There are different reasons why businesses collect data to optimize their ads including increases in sales, customer acquisition or achievement of some other goals. Once you can figure out why you are collecting data, you immediately set yourself apart from a large chunk of performance marketers who collect all of the data available rather than data that is relevant to their goals.
For instance, ever read of Karen Heath from Teradata who wanted to help a local retailer boost diaper sales in 1992? By acquiring the right data, she saw that men who purchased diapers also bought bear. She then placed an offer for both beer and diapers, and the business witnessed a sharp rise in sales.
The story of how customers’ data changed the fortunes of a retailer might seem like mere history but it is what has birthed the more advanced predictive analytics that optimized multichannel marketing in 2011. Predictive analytics has further evolved such that most definitions of the terminology today mentions that it makes use of machine learning techniques. If you’re looking to leverage predictive analysis to optimize your ads for success, you need to use the tools to create different audience segments or explore new potential audiences. This offers an in-depth analysis of the preferences of your target audience from the comments, reviews, social media, interactions with ads, events and any relevant campaigns so you can develop unique plans for each segment.
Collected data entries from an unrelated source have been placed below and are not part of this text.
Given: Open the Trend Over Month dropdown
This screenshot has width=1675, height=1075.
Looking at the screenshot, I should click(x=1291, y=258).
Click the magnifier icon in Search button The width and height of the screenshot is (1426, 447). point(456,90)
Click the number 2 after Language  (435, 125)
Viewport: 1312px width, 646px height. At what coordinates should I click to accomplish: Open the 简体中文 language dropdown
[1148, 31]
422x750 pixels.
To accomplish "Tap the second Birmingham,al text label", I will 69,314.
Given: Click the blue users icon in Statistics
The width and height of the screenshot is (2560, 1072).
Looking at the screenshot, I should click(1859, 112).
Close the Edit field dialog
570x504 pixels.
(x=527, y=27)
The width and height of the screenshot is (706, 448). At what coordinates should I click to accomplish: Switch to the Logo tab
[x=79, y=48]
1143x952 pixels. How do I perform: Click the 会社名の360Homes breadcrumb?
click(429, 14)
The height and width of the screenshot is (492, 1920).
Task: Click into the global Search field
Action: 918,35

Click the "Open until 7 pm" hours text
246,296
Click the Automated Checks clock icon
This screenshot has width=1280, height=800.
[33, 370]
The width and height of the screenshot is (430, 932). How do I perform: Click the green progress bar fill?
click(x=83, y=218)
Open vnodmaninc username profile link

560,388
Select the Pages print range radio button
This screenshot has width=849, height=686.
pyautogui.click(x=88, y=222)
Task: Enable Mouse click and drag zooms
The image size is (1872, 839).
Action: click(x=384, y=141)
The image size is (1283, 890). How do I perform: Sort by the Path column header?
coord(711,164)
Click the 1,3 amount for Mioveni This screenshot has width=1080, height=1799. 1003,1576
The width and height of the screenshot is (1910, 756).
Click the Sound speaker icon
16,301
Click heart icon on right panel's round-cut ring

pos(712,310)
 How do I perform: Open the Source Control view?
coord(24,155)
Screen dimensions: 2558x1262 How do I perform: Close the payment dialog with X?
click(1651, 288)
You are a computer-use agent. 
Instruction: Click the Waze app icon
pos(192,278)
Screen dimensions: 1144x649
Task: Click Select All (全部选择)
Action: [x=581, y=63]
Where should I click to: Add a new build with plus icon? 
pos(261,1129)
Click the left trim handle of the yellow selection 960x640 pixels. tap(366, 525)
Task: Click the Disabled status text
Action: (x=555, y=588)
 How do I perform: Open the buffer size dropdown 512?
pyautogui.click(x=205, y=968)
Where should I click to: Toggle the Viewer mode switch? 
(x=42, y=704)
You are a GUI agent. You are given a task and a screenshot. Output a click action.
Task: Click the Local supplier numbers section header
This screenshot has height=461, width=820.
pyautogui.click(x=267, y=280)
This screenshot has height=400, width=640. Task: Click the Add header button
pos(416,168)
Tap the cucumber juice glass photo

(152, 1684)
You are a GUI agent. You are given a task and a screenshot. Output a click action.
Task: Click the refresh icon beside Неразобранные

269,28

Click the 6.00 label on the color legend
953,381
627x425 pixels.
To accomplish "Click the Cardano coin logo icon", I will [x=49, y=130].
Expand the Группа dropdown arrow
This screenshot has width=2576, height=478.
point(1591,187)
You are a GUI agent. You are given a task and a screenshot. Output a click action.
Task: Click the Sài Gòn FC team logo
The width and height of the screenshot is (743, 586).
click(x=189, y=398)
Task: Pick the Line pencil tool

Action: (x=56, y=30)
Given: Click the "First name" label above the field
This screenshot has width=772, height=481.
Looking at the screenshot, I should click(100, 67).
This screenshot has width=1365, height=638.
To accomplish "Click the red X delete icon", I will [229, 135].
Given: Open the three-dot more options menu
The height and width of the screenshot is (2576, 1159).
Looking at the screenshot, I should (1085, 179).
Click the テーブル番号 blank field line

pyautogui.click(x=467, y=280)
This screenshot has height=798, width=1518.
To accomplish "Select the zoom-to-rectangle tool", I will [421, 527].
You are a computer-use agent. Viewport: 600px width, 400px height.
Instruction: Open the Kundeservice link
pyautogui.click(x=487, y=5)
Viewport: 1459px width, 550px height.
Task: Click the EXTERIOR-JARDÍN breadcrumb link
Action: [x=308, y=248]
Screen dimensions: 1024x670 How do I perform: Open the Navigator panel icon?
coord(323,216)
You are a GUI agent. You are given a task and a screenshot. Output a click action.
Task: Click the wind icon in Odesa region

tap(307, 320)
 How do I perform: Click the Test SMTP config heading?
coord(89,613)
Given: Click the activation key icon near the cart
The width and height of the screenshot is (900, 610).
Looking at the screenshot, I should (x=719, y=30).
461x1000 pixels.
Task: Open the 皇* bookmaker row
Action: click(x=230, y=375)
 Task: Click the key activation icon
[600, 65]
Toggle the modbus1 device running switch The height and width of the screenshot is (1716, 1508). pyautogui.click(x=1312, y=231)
Generally, there are three possible segments for every campaign
Prospects: Identify top-performing prospect ad audience segments based on demographic and psycho graphic similarities and content preferences
Active customers: These refers to customers that have purchased a similar product in times past
At risk or lapsed customers: Reach out to customers that are staged to attrition but are likely to respond to an offer as well as devoting efforts and strategies to lapsed customers.
Consider carrying out small tests everyday using different designs and strategies to figure out how effective the optimization is. Be sure to also identify the channels and segments that yielded the most results during the tests.
Also, keep in mind that just as no strategy works forever, you will need to revisit the predictive analytics process to optimize your ads. Sometimes, you might need to only make a few changes while other times, you will need to start from scratch.
In sum, predictive analytics makes it possible for performance marketers to improve their marketing predictability efforts by giving insight into past performance, aid the development of scoring models to predict buyer behavior, thus allowing for improved campaign performance.